This blog is the first in a series that will look more closely at important issues around operational resilience within financial services firms. To begin with, it’s important to understand how thinking about operational resilience will change the way financial services firms and their regulators will manage operational risk going forward.
The implementation of operational resilience will create a 180 degree change in perspective for financial services firms. That’s because much of risk management today, often built upon regulation that came out of the Financial Crisis of 2008, is inward-focused. For example, the current concept of risk appetite is concentrated almost entirely on how loss events impact a firm internally. In contrast, operational resilience is outward-focused – regulators are developing an approach that is interested in understanding how events impact a firm’s customers, other firms, and the financial system as a whole.
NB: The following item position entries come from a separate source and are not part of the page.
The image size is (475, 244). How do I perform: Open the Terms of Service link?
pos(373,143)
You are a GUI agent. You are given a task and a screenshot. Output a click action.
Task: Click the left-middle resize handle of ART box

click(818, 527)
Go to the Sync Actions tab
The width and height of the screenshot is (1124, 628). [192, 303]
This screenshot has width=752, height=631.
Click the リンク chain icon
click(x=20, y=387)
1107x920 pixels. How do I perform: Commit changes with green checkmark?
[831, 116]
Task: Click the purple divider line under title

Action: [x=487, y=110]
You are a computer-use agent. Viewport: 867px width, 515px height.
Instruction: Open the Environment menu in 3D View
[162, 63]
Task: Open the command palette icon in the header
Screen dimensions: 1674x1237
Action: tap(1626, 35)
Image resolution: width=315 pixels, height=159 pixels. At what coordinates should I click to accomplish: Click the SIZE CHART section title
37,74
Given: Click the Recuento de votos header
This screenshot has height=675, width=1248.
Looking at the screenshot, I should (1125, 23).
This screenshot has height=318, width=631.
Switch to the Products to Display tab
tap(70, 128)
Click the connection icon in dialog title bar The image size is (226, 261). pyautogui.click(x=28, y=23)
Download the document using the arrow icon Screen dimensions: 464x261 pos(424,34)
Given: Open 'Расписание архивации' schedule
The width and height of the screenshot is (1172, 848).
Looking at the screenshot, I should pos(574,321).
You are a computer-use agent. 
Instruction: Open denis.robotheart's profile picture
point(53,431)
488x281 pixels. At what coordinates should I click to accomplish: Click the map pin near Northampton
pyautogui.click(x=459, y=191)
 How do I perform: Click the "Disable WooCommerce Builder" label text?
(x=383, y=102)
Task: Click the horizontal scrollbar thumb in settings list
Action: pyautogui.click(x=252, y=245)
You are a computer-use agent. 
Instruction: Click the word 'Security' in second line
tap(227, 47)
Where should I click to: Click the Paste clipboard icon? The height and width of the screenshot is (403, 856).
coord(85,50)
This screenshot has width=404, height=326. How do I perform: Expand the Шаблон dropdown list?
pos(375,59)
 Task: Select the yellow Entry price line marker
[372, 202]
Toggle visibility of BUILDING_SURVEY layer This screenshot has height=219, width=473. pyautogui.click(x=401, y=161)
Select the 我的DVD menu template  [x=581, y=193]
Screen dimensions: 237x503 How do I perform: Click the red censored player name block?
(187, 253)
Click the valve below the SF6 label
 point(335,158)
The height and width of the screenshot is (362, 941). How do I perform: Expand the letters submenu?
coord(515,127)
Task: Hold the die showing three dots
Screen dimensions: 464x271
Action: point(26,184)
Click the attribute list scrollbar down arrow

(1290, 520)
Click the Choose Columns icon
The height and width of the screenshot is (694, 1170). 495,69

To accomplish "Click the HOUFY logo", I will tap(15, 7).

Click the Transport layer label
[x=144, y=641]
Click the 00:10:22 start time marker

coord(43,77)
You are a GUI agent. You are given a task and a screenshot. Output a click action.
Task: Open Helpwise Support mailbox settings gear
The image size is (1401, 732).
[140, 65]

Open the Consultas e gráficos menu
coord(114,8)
Regulators are also expecting firms, through the process of building operational resilience, to make this shift in focus too. For example, the UK Financial Conduct Authority, in its consultation paper, Building operational resilience: impact tolerances for important business services, outlines how firms should identify their important business services. These are not services that are considered essentially internally to the operation of the firm, but rather, “services that, if disrupted, would be most likely to cause intolerable levels of harm to consumers, or market integrity.” To identify important business services, firms need to ascertain the users of individual services. In particular, firms need to explore the impact of a loss of a business service on “vulnerable consumers who are more susceptible to harm from a disruption.”
Accelerating the shift
It’s very clear that this change from firms being inward-looking to being outward-looking through operational resilience will be accelerated by the current Covid-19 pandemic. The coronavirus crisis is forcing firms to implement operational resilience at speed in many cases, to ensure they are able to provide products and services for existing customers as well as maintain market integrity. So, although the formal UK regime will not take effect until 2021, operational resilience is no longer just a regulatory imperative. It is a business priority.
In practice, how firms understand operational risk will be transformed as well – operational risk and resilience are connected. To implement operational resilience programmes, firms will need to rethink their risk appetites and frameworks, so that risks and controls don’t just relate to potential harm to the firm, but also harm to individuals, entities, and the financial system as a whole. This goes well beyond conversations about reputational risk and legal risk, which in the end are risks that are inward-looking, as it is the firm that is the focus of the harm. Instead, firms need to think about managing risks and building resilience to prevent harm to customers, other firms, or the financial system as a whole.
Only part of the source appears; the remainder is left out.